The Beauty of Becoming: Why We Need Every Version of Ourselves
“We grow by living, not by knowing.”
If I knew in my twenties what I know now, life would have been different. Easier, maybe. I would have recognized the wrong guys sooner. I would have handled difficult bosses with more clarity. I would have understood myself better in relationships.
But the irony, of course, is that without those exact missteps, I wouldn’t have learned what I now know. The wisdom I carry didn’t fall into my lap—it was shaped slowly, through experience, through the living of it.
And that’s what got me thinking about growth across a lifetime… how the person we’re becoming is always being shaped by the person we once were.
The Early Years: Wonder as Our First Teacher
Watching my kids move through the world reminds me of something adults tend to forget: we begin life rooted in curiosity.
Little ones don’t question whether they belong in the world—they explore it with open palms. Everything is discovery. Everything is new.
That sense of wonder is our first teacher, the beginning of every lesson life will eventually give shape to.
The Teen Years: Awkward, Uncertain, and Absolutely Necessary
Then come the teen years—the most uncomfortable growth spurt of all.
You’re half-child, half-adult, stretched between worlds.
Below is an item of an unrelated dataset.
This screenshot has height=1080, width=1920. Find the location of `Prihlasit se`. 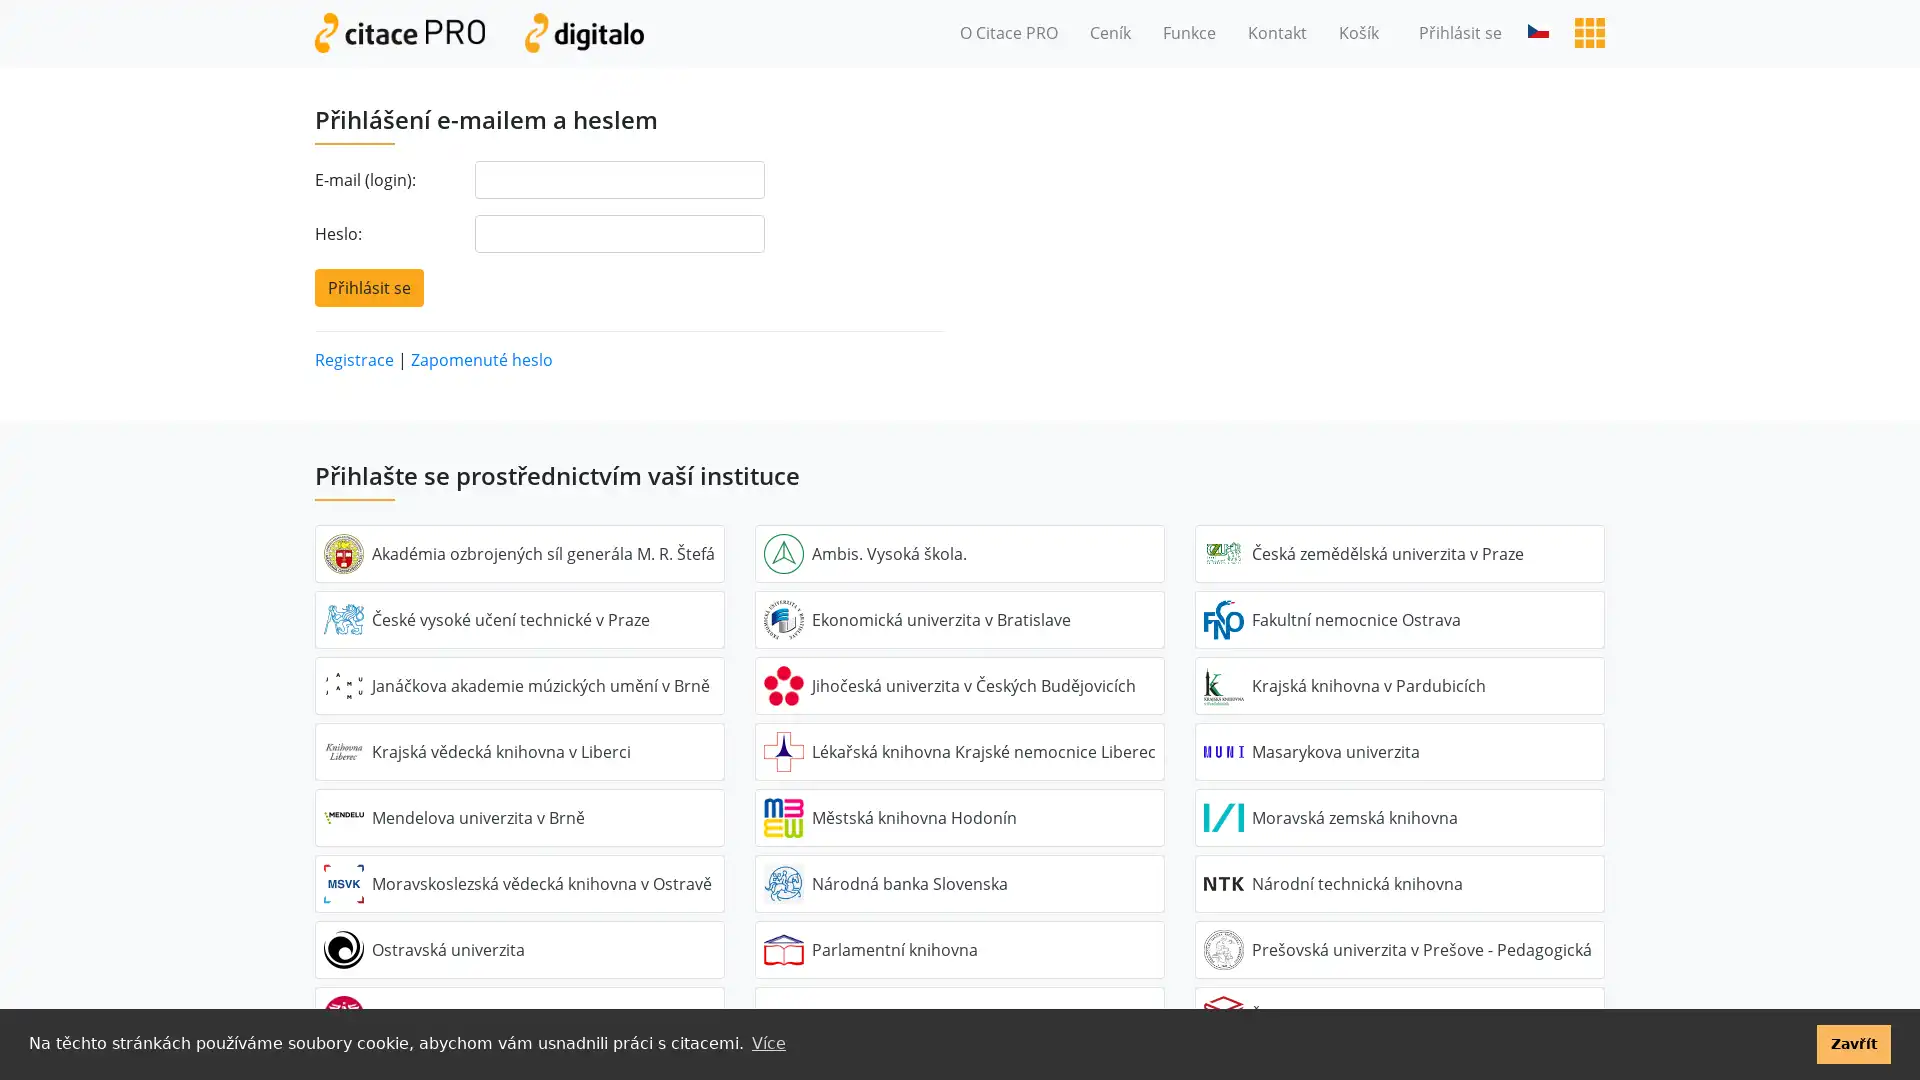

Prihlasit se is located at coordinates (369, 286).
You’re trying on identities, shedding them, and trying again. You feel everything deeply, tenderly, and often too intensely.
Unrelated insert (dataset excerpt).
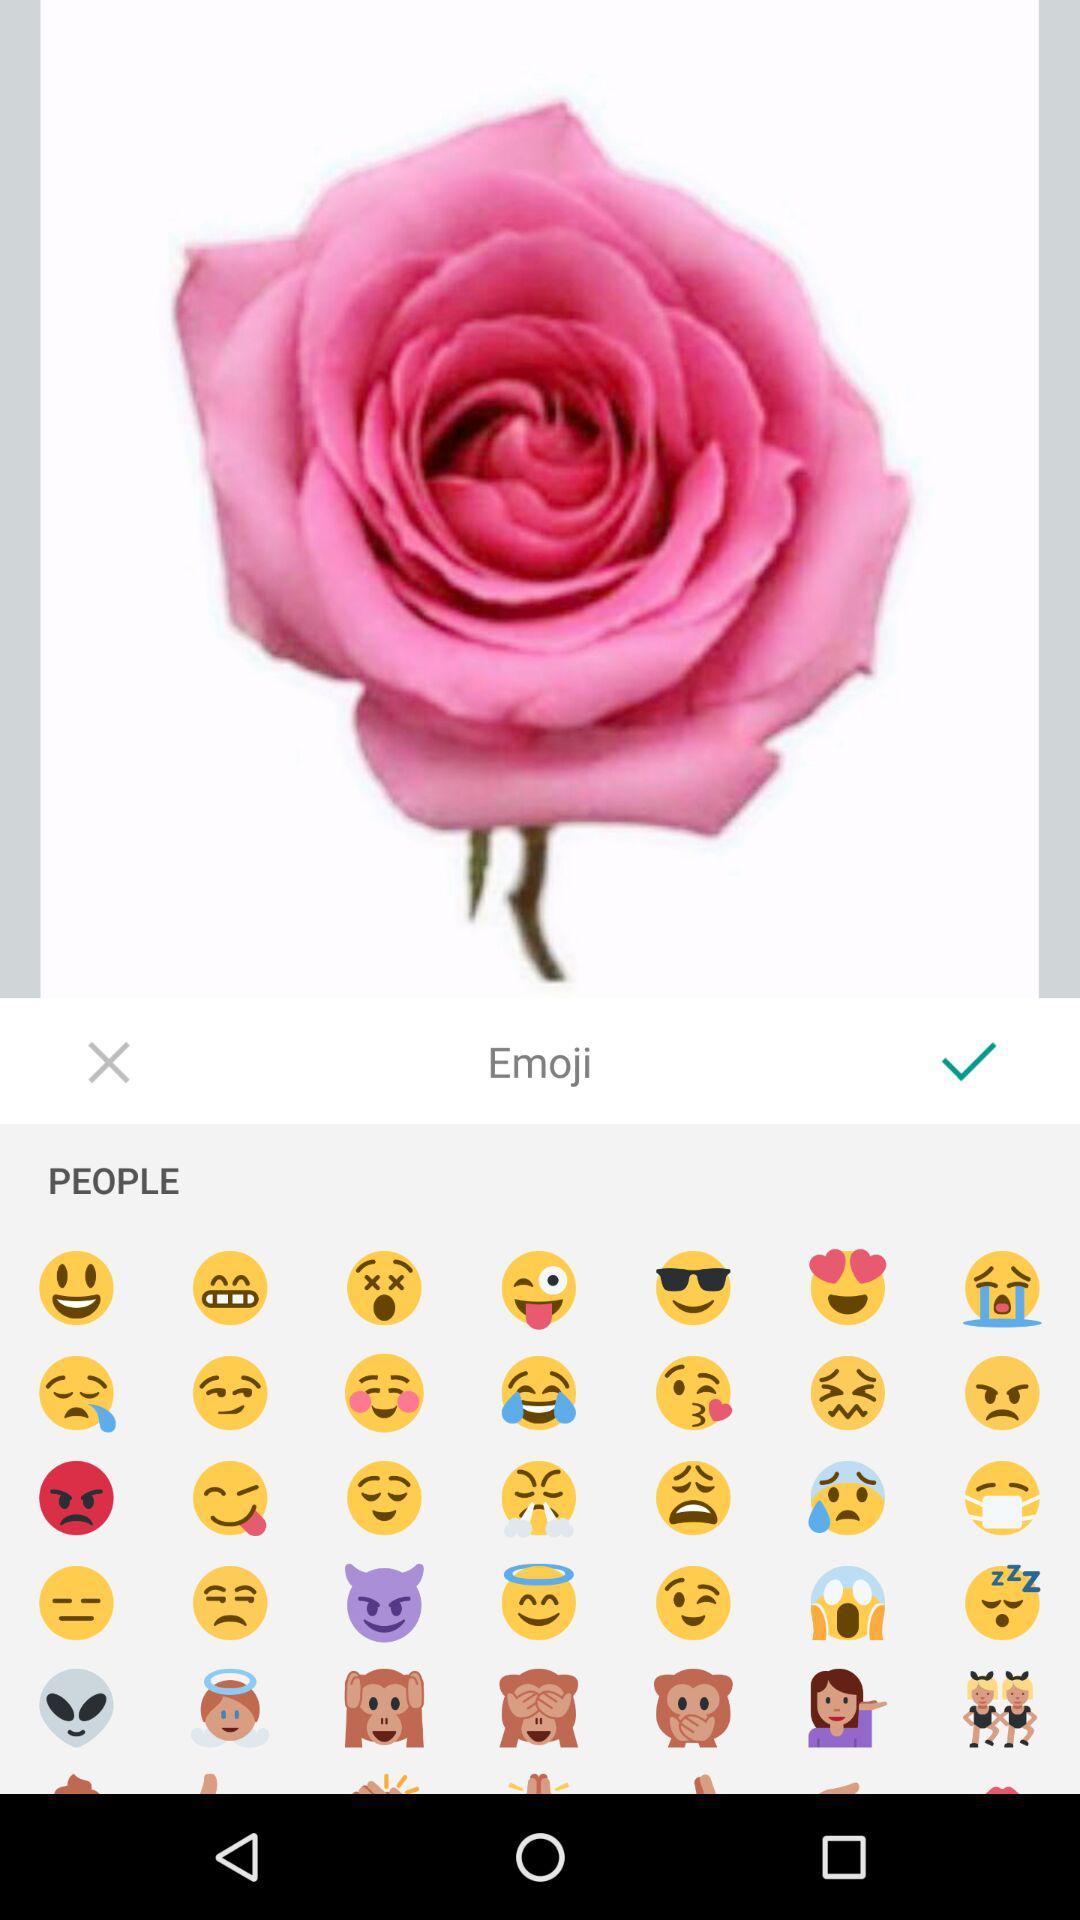  Describe the element at coordinates (538, 1288) in the screenshot. I see `add emoji of winking face with tongue out` at that location.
But those years matter more than we realize.
They teach us about belonging, about desire, about disappointment.
They shape our confidence, our insecurities, our sense of self.
They teach us how to stand on our own feet—however shaky they may be.
These years aren’t pretty, but they’re profoundly formative.
The Twenties: Learning Through the Hard Way
In your twenties, life becomes a series of trial-and-error experiments.
You leap before you look. You get things wrong. You attach to the wrong people, chase the wrong things, and cling to the wrong dreams… until you finally learn to listen to yourself.
It’s the decade where we grow through friction.
Where self-trust is born through trial.
You can’t skip this stage. You can only live through it.
The Thirties: Building a Life While Learning Yourself
By the time your thirties arrive, life feels fuller.
Careers, relationships, marriage, motherhood—everything becomes more real and more demanding.
But this is also when you begin to understand yourself with more honesty.
You stop performing as much. You soften around the edges. You learn your preferences, your boundaries, your needs.
It’s the decade of self-clarity.
Our mistakes have matured into teachers.
The Forties: A Quiet Shift Into Wisdom
And then… something shifts when you hit forty.
No matter how much you try to resist the number, something inside you rearranges. You begin caring about your health—not for vanity, but for vitality. You want strength over thinness. Nourishment over restriction. Movement because it feels good, not because it earns anything.
And time itself changes meaning.
It becomes less about optimizing and more about savoring.
You start noticing the tiny things again—the way your kids laugh, the way sunlight moves through a room, the way breathing deeply can shift everything.
It feels like a return to yourself.
A Nature Metaphor: The Growth Rings We Carry
I often think of the inner rings of a tree.
Every ring represents a season—years of drought, years of abundance, years of quiet, years of rapid expansion.
We carry rings like that, too.
We grow deeper, wiser, and more rooted with each rotation.
Some seasons leave scars.
Others leave softness.
But all of them create who we are.
Looking Ahead: The Decades We Haven’t Lived Yet
And here’s something I’ve been thinking about:
We often talk about the decades behind us, but what about the ones still waiting for us?
The next decades will ask new things from us—different strength, different softness, different courage.
They may hold:
The years our babies grow up and spread their wings
The years we learn to mother in a quieter, more spacious way
The years we step into being mentors, guides, maybe even grandmothers
The years where our identity shifts again, not away from motherhood but into a new form of it
We’re not done becoming.
Not at forty. Not at fifty. Not at seventy.
Each decade ahead will require growth we haven’t yet imagined, and will offer joys we can’t yet see from where we stand today.
Motherhood evolves, and so do we.
Honoring Every Version of You
The next time you look back and wish you had done things differently, remember:
You couldn’t have known then what you know now.
You were becoming.
And you still are.
Honor who you were.
Honor who you are.
Honor who you are becoming.
Every version of you has brought you exactly here.